A multidisciplinary collaboration is essential in managing Stage IIIA lung cancer. Engaging a team that includes medical oncologists, surgical oncologists, radiation oncologists, pathologists, and genetic counsellors is crucial for developing and implementing a comprehensive treatment plan. Discussing various therapies’ potential benefits and risks ensures patients understand their options. A robust follow-up plan should be implemented to monitor for recurrence and manage any treatment-related side effects, which may include imaging studies and clinical evaluations at regular intervals. Supportive care services, including symptom management, nutritional support, and psychosocial counselling, enhance the patient’s quality of life throughout treatment. Continuous education is necessary to keep abreast of the latest research findings and treatment guidelines, ensuring the application of evidence-based practices in patient care.10
A comprehensive approach to managing potentially resectable Stage IIIA lung cancer should encompass not only the clinical and molecular aspects but also the patient’s perspective and quality of life considerations. Understanding Stage IIIA NSCLC requires attention to how treatment impacts patients beyond the clinical outcomes, including their daily lives, psychological wellbeing, and overall quality of life. Incorporating patient-reported outcomes into treatment planning is crucial. Various treatment strategies, including neoadjuvant chemotherapy and targeted therapies, can significantly affect patients’ experiences. For instance, side effects such as fatigue, nausea, and the psychological burden of prolonged treatment can impact patients’ quality of life. Addressing these factors in treatment decisions ensures that therapies are aligned with patients’ preferences and wellbeing.

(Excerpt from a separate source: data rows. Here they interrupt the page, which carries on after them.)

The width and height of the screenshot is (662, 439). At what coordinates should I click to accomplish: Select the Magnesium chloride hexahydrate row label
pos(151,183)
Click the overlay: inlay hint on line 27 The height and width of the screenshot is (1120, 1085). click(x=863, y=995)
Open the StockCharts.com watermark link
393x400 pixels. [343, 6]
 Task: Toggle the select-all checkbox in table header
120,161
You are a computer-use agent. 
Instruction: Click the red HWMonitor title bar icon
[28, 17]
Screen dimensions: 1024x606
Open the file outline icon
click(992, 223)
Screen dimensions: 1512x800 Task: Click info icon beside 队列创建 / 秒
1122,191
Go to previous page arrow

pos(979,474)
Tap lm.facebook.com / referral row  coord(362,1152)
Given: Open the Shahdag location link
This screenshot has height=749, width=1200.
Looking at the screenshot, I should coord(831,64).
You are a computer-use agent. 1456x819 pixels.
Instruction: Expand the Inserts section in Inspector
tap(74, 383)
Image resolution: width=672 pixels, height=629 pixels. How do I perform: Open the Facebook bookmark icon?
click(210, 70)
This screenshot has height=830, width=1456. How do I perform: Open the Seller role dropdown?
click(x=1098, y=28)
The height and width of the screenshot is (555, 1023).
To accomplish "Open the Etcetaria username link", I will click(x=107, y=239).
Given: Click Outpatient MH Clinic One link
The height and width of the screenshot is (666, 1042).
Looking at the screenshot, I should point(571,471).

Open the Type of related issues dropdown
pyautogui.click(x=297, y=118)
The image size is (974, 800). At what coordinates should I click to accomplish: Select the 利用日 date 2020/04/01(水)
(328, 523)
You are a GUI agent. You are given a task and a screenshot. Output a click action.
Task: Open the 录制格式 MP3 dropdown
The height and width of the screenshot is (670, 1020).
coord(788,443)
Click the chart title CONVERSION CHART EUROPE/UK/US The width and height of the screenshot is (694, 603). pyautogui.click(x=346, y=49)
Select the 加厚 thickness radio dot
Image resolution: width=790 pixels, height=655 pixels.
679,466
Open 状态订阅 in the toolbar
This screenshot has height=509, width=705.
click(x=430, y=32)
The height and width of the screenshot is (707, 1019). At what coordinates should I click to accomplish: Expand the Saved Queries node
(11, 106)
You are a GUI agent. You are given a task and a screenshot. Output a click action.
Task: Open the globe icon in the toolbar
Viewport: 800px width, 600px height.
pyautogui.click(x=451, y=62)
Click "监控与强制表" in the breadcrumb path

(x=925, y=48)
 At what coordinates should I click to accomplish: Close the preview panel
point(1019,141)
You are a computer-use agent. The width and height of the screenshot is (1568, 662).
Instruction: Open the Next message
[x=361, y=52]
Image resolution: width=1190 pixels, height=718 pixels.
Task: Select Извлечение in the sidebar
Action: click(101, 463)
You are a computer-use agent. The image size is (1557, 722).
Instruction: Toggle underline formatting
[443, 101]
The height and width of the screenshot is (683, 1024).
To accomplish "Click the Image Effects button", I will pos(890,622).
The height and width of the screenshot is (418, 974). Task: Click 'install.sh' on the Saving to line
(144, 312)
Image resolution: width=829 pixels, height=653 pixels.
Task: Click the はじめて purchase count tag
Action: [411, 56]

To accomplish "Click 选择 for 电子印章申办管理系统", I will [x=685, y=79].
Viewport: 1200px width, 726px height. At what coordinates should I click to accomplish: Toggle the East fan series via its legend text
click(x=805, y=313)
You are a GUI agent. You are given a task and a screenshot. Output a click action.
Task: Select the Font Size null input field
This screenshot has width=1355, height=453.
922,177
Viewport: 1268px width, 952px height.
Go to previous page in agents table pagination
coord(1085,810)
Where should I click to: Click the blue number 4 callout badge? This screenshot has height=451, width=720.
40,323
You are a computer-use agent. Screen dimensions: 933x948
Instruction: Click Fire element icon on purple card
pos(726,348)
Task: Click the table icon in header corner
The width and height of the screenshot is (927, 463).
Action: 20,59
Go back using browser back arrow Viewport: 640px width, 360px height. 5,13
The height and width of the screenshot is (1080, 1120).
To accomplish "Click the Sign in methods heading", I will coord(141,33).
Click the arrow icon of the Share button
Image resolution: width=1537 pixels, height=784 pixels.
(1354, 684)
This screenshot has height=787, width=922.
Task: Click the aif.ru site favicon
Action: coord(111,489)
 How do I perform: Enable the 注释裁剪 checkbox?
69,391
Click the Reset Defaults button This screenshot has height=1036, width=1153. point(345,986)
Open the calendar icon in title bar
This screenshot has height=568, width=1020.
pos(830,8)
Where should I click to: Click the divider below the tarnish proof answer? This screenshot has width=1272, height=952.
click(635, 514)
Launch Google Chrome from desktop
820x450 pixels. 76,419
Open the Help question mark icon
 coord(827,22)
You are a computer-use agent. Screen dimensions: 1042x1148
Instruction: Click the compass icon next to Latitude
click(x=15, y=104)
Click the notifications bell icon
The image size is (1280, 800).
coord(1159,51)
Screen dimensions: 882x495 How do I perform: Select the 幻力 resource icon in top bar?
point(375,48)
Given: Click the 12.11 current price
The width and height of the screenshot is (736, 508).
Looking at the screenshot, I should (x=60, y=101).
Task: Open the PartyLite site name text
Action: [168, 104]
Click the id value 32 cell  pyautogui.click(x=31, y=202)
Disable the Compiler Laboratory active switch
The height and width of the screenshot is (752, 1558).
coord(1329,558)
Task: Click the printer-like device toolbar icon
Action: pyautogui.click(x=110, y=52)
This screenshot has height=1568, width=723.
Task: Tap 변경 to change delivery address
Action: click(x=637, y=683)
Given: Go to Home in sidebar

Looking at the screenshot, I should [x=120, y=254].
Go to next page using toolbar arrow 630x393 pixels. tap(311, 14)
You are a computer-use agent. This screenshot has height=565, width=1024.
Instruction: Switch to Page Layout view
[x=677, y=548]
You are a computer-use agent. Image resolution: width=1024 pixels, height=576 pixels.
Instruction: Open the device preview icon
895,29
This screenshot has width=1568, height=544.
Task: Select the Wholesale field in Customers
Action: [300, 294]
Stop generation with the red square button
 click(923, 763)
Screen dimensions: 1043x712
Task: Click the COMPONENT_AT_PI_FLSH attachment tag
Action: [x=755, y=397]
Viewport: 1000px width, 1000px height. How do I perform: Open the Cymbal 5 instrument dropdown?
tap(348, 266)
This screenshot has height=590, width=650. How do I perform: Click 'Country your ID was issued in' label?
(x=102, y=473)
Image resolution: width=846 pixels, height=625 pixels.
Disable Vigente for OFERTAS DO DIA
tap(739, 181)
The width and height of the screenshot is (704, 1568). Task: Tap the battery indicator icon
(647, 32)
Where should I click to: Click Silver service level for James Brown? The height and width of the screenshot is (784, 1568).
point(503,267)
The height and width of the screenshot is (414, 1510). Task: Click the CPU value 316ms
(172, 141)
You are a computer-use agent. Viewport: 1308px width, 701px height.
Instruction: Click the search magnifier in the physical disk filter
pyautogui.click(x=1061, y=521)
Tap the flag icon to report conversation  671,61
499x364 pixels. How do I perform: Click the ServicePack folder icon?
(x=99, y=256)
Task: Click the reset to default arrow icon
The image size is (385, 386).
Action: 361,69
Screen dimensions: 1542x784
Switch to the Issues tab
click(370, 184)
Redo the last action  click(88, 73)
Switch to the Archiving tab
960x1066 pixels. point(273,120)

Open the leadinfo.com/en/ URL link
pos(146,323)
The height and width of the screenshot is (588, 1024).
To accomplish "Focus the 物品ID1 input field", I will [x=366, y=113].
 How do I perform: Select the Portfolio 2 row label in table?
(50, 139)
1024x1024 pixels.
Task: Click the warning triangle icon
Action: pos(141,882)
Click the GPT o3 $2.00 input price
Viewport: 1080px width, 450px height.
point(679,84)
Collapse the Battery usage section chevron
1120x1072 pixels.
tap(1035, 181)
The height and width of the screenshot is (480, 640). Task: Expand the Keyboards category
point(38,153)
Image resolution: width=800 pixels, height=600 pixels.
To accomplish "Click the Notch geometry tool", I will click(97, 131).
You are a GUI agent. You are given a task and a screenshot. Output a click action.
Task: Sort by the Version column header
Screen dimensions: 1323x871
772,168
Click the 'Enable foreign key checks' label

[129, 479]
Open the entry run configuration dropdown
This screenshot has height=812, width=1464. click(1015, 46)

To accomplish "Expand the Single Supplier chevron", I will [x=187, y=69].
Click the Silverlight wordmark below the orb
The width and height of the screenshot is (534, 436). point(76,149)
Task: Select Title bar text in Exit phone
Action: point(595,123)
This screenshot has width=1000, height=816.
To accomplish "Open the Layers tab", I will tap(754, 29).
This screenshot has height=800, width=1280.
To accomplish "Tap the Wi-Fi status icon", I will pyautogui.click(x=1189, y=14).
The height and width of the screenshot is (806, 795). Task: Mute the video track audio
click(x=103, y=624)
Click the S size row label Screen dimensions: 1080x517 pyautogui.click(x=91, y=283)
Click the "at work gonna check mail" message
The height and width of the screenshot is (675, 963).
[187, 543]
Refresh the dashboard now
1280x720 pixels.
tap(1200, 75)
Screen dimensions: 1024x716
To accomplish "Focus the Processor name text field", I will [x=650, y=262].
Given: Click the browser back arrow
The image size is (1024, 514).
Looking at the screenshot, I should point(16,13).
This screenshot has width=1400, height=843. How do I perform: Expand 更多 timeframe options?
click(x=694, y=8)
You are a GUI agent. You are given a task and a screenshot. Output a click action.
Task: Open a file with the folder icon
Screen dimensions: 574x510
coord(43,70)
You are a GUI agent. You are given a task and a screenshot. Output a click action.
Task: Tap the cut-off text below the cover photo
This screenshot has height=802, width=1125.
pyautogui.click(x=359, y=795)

Furthermore, engaging patients in discussions about their treatment options can help tailor approaches that aim for clinical efficacy and consider patients’ values and goals. A robust follow-up plan should include regular evaluations of patient-reported outcomes to monitor and manage treatment-related side effects effectively. Supportive care services, including symptom management, nutritional support, and psychosocial counselling, enhance patients’ quality of life throughout the treatment process. By integrating these considerations, we can provide a more holistic view of the treatment paradigm, ensuring that therapeutic decisions align with clinical efficacy and patient-centred care.11
CONCLUSIONS
The management of potentially resectable Stage IIIA NSCLC has become increasingly sophisticated, driven by advances in surgical techniques and the integration of targeted therapies and immunotherapies. The standard approach of surgical resection remains pivotal, but the role of adjuvant and neoadjuvant treatments is expanding, particularly for patients with specific molecular characteristics. For instance, targeted therapies and the incorporation of immunotherapies are reshaping the treatment paradigm, offering new hope for improved survival and disease-free outcomes. The importance of personalised medicine, guided by genetic and molecular profiling, cannot be overstated, as it allows for tailored treatment strategies that optimise therapeutic efficacy while minimising unnecessary exposure to less effective treatments. Multidisciplinary collaboration and continued participation in clinical trials will be essential in refining these strategies.